Elvira Dolinar (pen name Danica; 1870–1961) was a Slovenian writer, feminist and teacher. She is best known for writing in favour of women's rights in the magazine Slovenka, and is considered the first Slovenian feminist.

==Biography==
Dolinar was born in 1870 in Krško to parents of Austrian and German origin. She trained as a teacher, since teaching was, at the time, one of the only intellectual professions in Slovenia considered acceptable for women, but she later stopped teaching after getting married. She and her husband had four children; she would use her daughter's name, Danica, as her pen name.

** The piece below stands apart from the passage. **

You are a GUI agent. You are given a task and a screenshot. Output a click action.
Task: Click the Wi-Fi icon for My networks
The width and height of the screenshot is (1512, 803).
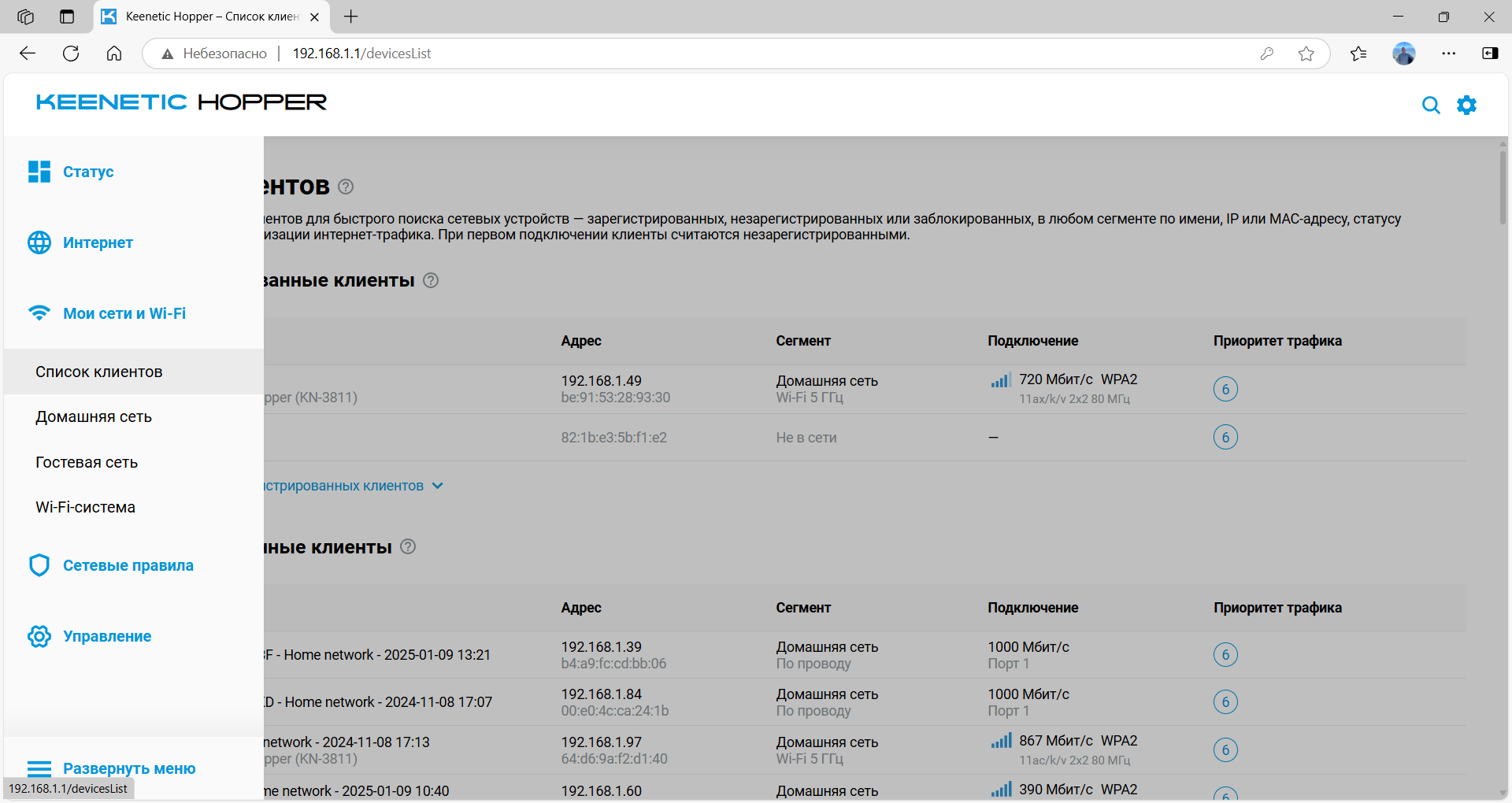point(39,313)
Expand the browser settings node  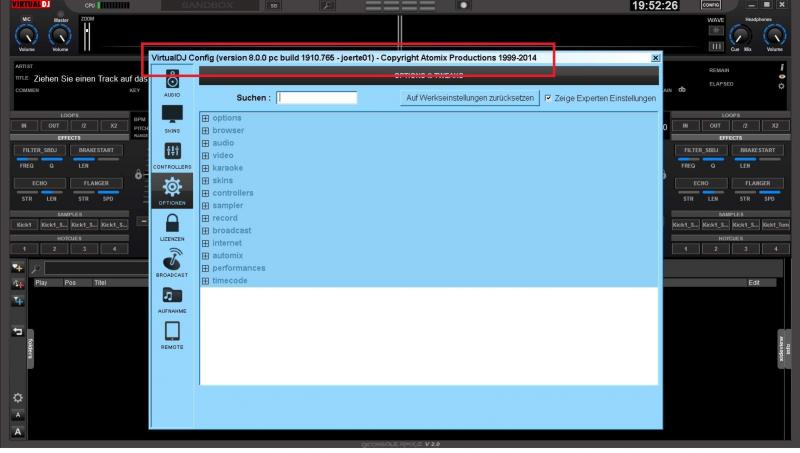pyautogui.click(x=205, y=131)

Dolinar became interested in women's issues while studying to become a teacher, which inspired her to write articles on the subject that were published in various Austrian magazines. Her most influential work was published in Slovenka ("Slovene Woman"), a magazine run from 1897 to 1902 that featured writing mainly by female teachers. She wrote more than 40 articles for Slovenka promoting women's rights. With her first article, "Ženska emancipacija" ("Women's emancipation"), published in 1897, she became the magazine's first contributor to explicitly promote women's rights, and has since been considered the first Slovenian feminist. Her most influential and widely read article, "Svobodna ljubezen in zakon" ("Free love and marriage"), was published in 1900 and proclaimed that divorce ought to be permissible when both spouses found the relationship "unbearable", a sentiment that contradicted the Catholic values held by most Slovenians at the time. She was widely criticised, especially by Catholics, for her views. In addition to journalism and opinion writing, she also wrote fiction.

Dolinar died in 1961 in Bled. Throughout the period during which Slovenia was governed by communist Yugoslavia, beginning in 1945, Dolinar and other activists for the feminist movement were condemned, and only since Slovenia gained independence from Yugoslavia in 1991 has she been regarded as "a pioneer of Slovenian feminist thought".